[start EXTRACTED TEXT]

Now imagine you have invested five to ten years of your limited time into one man, and he is suddenly talking about sleeping with other people. It will feel like someone pulled out the rug under your feet. All that you built is now under attack.
That is how our respective scarcity mindsets put us in prison.
The Unconventional Route
The unconventional route then is to overcome our gender-specific scarcity mindsets. Because when we learn to let the other person be free, sexually and emotionally, we in turn set ourselves free.
What does that look like?
For men, the key is to create options for themselves. You must be able to attract other high-quality sexual partners. That doesn’t mean you have to sleep around, but you must at least cultivate your potential to do so.
This way, the threat of finding yourself abandoned loses its sting. When push comes to shove, you can find a new, equally attractive partner in no time.
This entails two skills — improving your value and communicating your value.
Most men in relationships let themselves go. There is no sexual incentive anymore, so they deteriorate. You must do the opposite — constantly get fitter, learn new skills, improve your financial standing, and become a better communicator.
At the same time, you must practice your skill to demonstrate your value. You must talk to strangers, in this case, attractive women. When your flirting is regularly reciprocated, it becomes much easier to let your partner be free.

[end EXTRACTED TEXT]
[start PROVIDED DATA]

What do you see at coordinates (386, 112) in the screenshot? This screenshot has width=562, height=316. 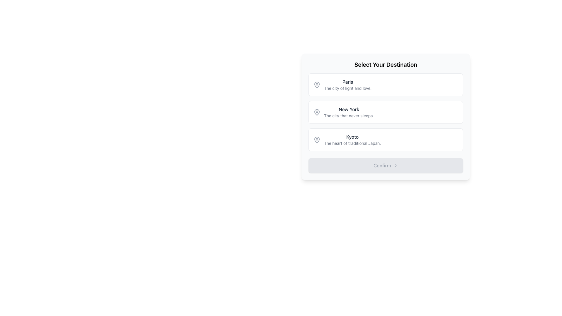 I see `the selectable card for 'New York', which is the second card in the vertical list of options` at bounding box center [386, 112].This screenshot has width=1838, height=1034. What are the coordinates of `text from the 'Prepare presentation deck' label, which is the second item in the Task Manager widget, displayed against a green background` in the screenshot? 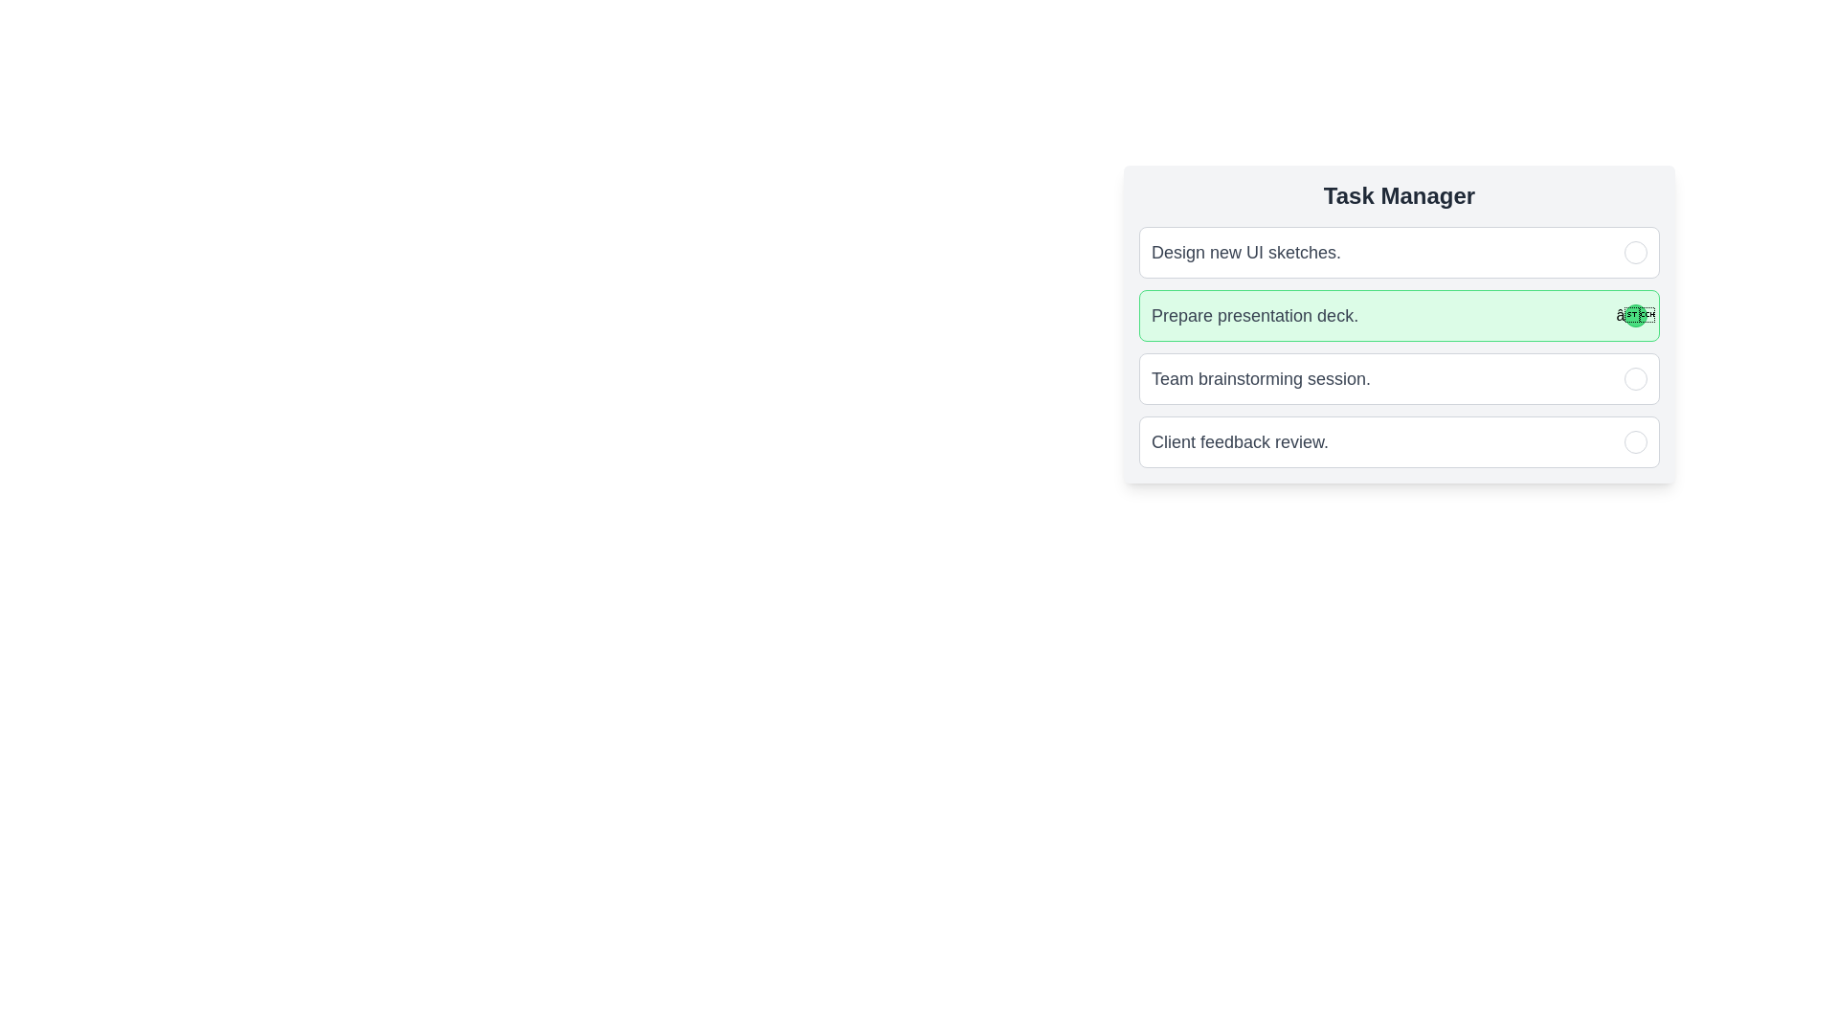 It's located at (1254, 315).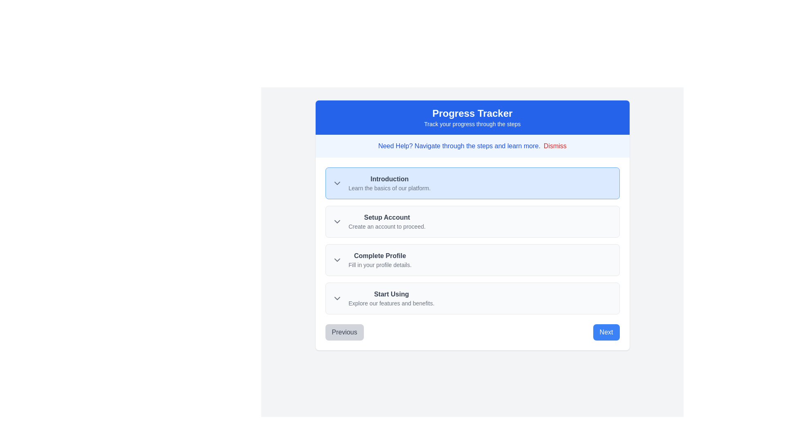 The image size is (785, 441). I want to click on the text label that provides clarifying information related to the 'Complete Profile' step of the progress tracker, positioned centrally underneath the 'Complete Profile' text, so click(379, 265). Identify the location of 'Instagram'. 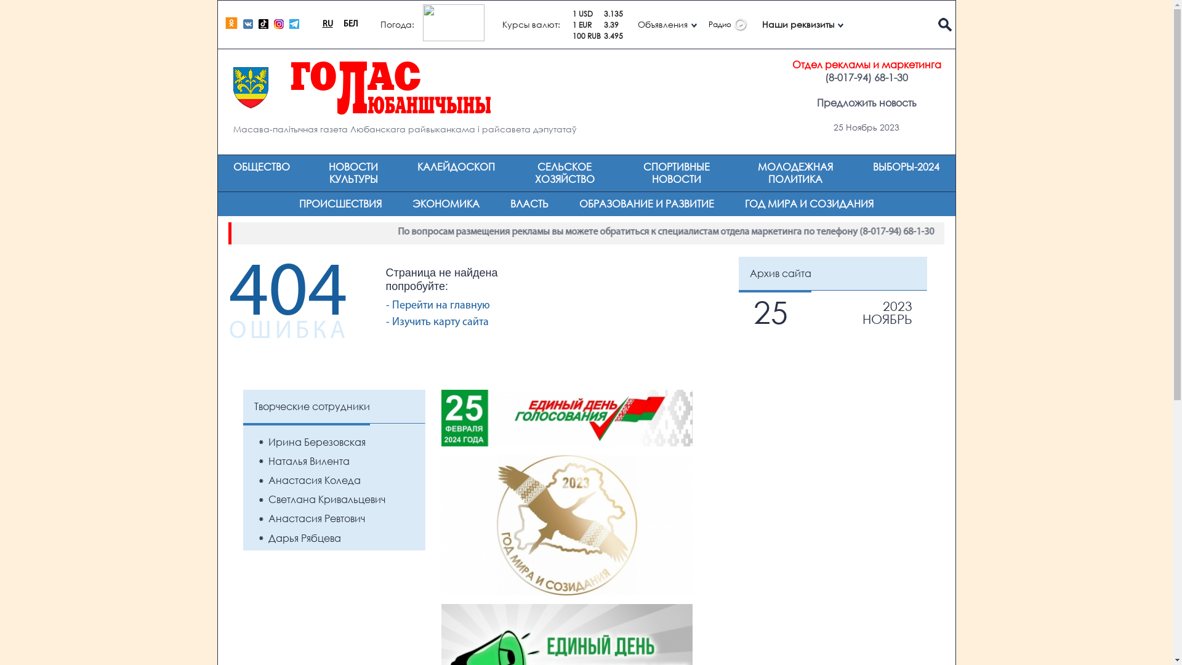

[end PROVIDED DATA]

### TASK
Carry on the essay about overcoming scarcity mindsets in relationships, starting right after its last sentence.

### RESULT OF THIS TASK
For women, the key is to become self-sufficient. You must be in a position to do anything you want by yourself.
This entails two accomplishments — financial independence and emotional autonomy.
Financial independence means your reserves are so plenty, you can raise a kid by yourself without ever worrying about money. Ideally, that means having savings in the ballpark of $300,000 — the average cost to raise a child in the US. When you already paid for your child before it is born, you become untouchable.
Of course, few people are that affluent. The next best thing is then to put yourself on a career trajectory where you will easily make that money while you are already raising the child.
Any further compromise and you become susceptible. You will have to financially rely on your partner. That might seem tempting initially, but you tend to get the bill later.
The other ingredient to overcome scarcity is emotional autonomy.
Many women idolize the “We.” They want to merge with the other person to the point where the “I” stops to matter.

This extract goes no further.